Photo Credit: @edward_enninful

At age 18, after a 2-year attempt at becoming a top model, Edward Enninful was appointed Fashion Director of i-D, a position which he held for over two decades. Now almost 30 years into his career and 13 months as the Editor-in-chief of British Vogue, the Ghanaian is set to receive the CFDA’s Media Award on the 4th of June.

Edward’s biggest feat as Editor has been pushing the conversations of inclusivity and diversity in the fashion industry. According to him, Diversity for me is not just about skin color but of perspectives. It should be part of the language of the magazine always. That’s just what the world is.

In an exclusive interview with Vogue, Edward Enninful talks about the journey so far from his modelling days to his first big break. Read the excerpts of the interview below.

His first shoot as a model
It was an advertorial for Pepe Jeans, shot by Nick Knight in Richmond Park. I was there lying under a tree, and there were ants. Suddenly, I was covered in ants and was too scared to say anything. I’d met Kate [Moss] at the casting. I was 16, and she was 14, and that’s when I met [the director] Steve McQueen—he was modelling for Pepe at the time as well. Steve was 18—because he went to Goldsmith’s to study, I followed him later. Though I dropped out. I already knew that what I was doing in fashion was my calling.

On being appointed as i-D’s Fashion Director at 18
The good thing about being around from an early age is that I knew all the models, and I always used who I wanted—it didn’t matter the shape, colour, socioeconomic background. I’ve always been like that. The trendiest girl of the moment might be an Eastern European girl, but I was always, “Oh, I’ll have Alek Wek! Or Naomi. From an early age, I saw beauty in all women. I come from Africa—my mother and my aunts were big and curvy and beautiful, so the idea of skinny being the norm was weird for me.
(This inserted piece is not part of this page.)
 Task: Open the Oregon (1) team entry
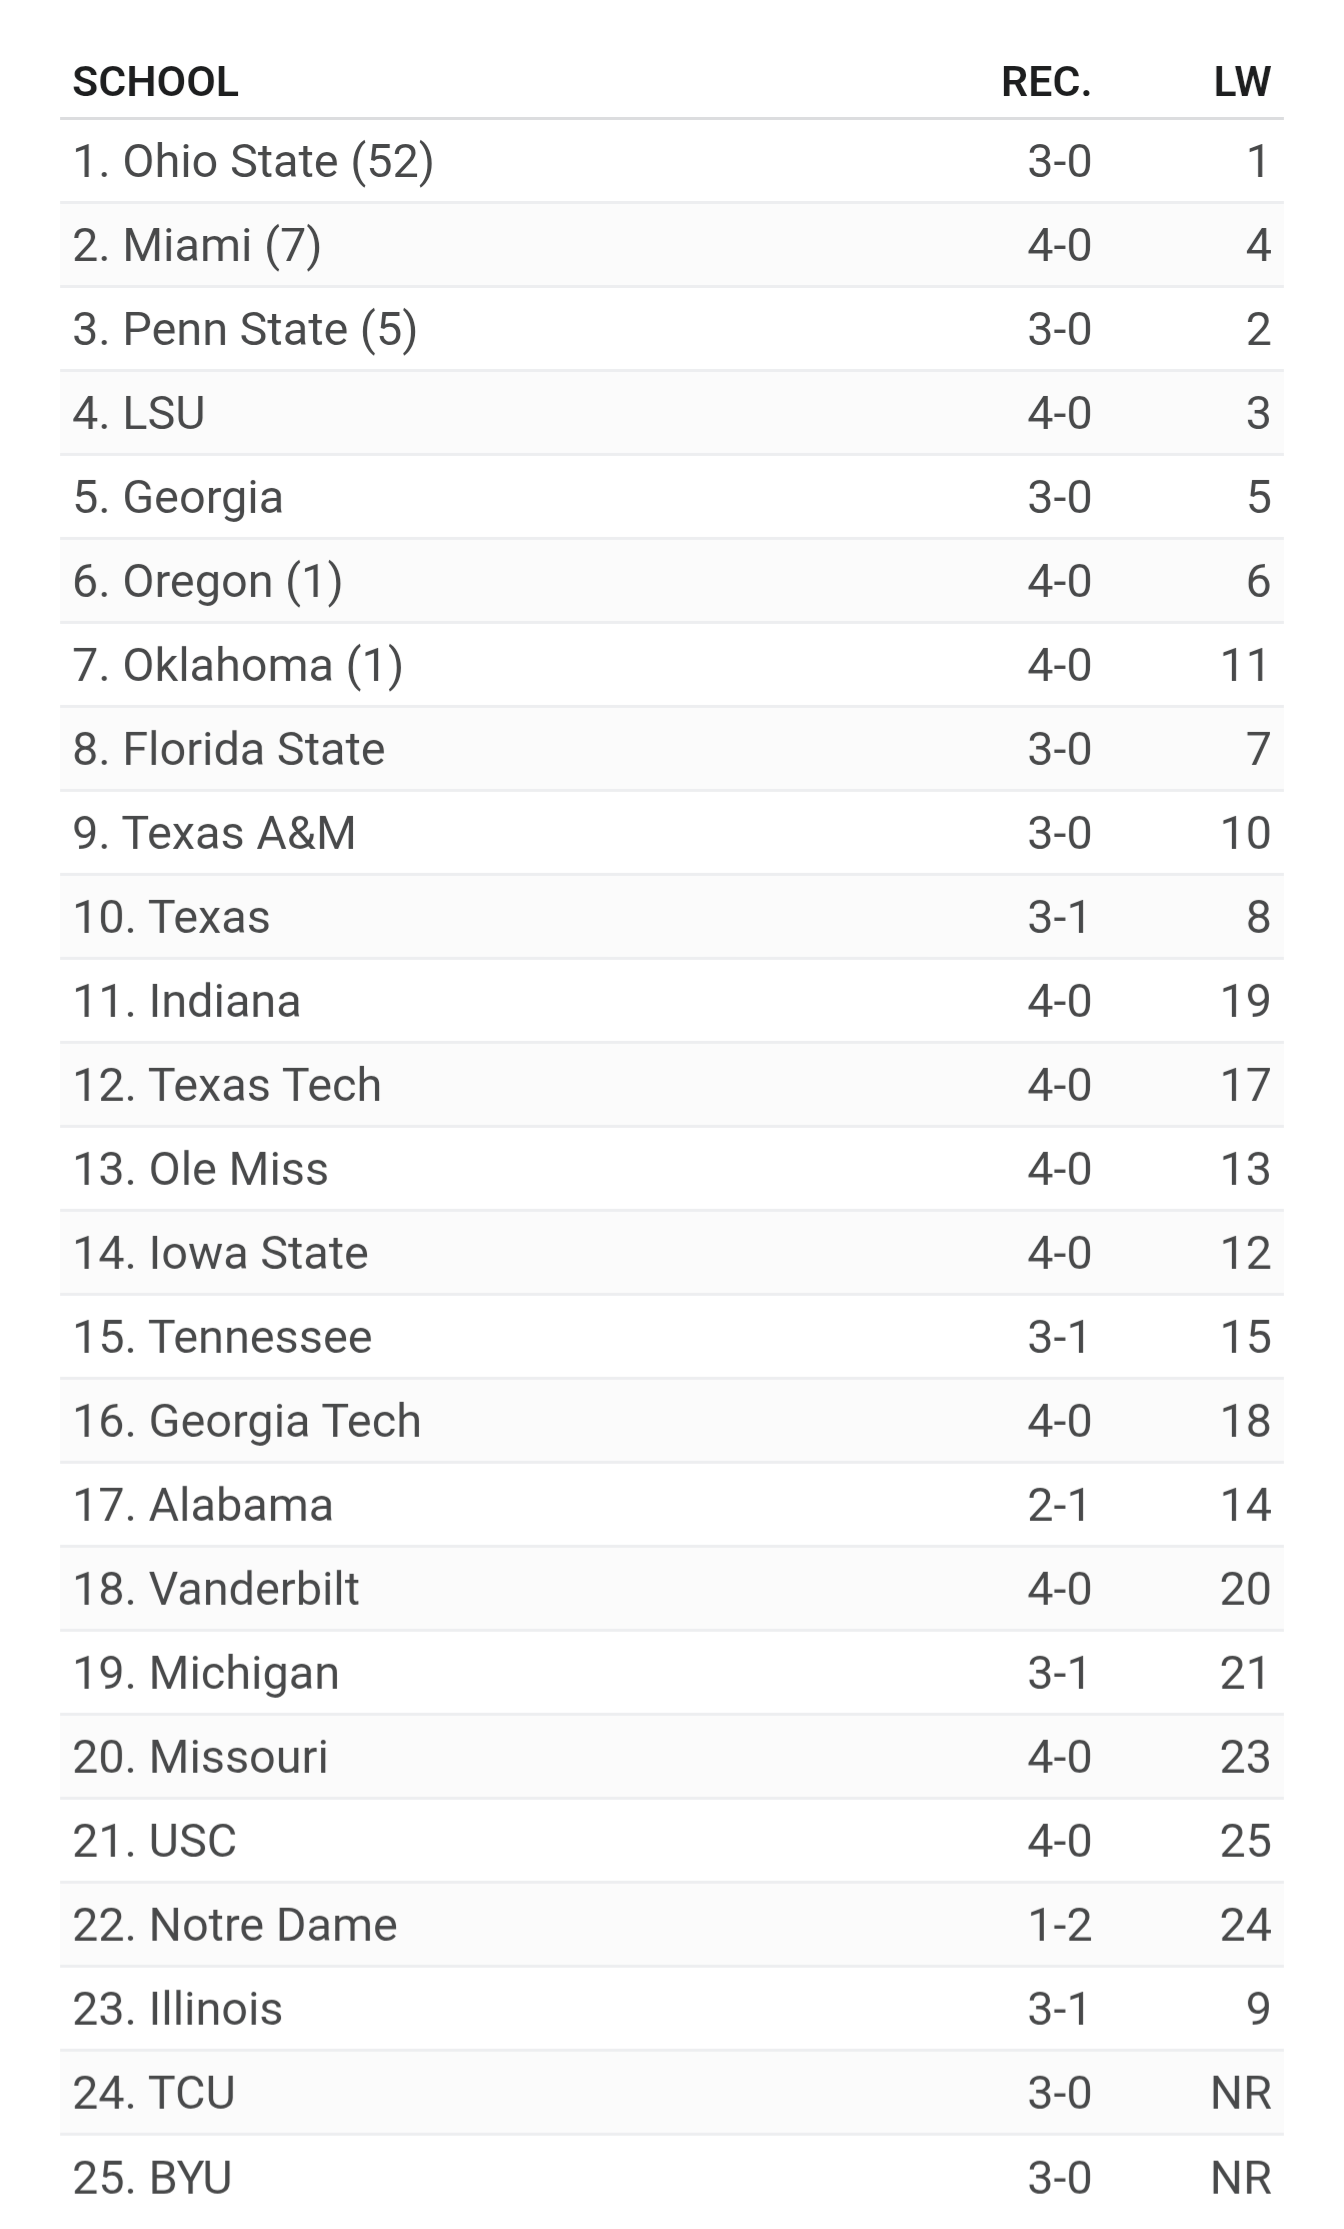(208, 582)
His first big American break
The first campaign I had as a stylist was at Calvin Klein, in 1996. Grunge was still going on, and London photographers—Corinne Day, David Sims, Craig McDean—had already been embraced by New York. The creative director of Calvin, Ronnie Newhouse, had just moved to London and loved the work I’d been doing with Pat McGrath and Eugene Souleiman in i-D, so she booked us. So there we were, like hillbillies. I’d never seen anything like the scale of it before. I remember being stuck in a room with Kate Moss for days and evenings. I was meant to do eight looks, and I did like a show’s worth. And Kate being like, “Let’s go out!”.
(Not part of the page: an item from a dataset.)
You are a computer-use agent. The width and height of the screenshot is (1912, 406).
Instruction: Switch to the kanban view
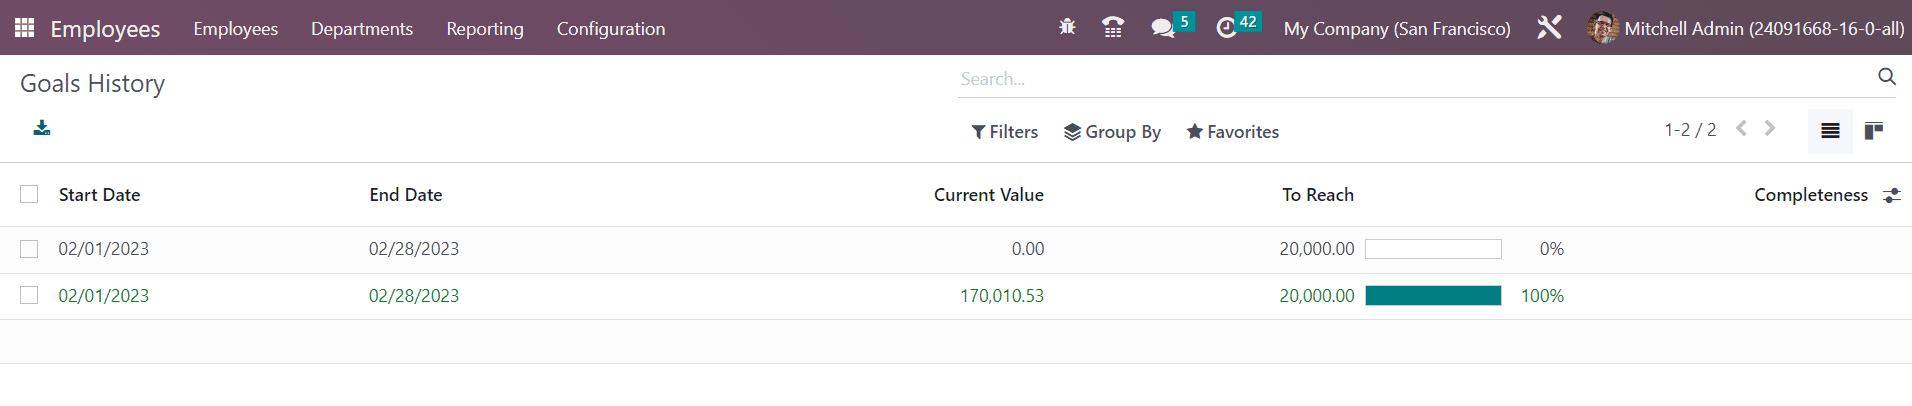pyautogui.click(x=1874, y=131)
Facing discrimination as a young boy
I had four brothers at school, so I didn’t feel it! Once or twice, there were people shouting things about being gay, but it didn’t upset me. Yes, later on in the industry I knew what racism was, but I was quick to fight. Nobody was going to stop me doing what I wanted to do. Terry and Tricia Jones, giving me the fashion editorship of i-D when I was 18, what can I say? I mean I worked very hard, I was very shy, but I just got on with it. I just did. I did the magazine myself, didn’t even have an assistant. I wrote. It’s not like kids today, who want to know if there’s money in it. I just had to do it. It was like a calling. I remember walking from Ladbroke Grove to do returns—and just being happy about it.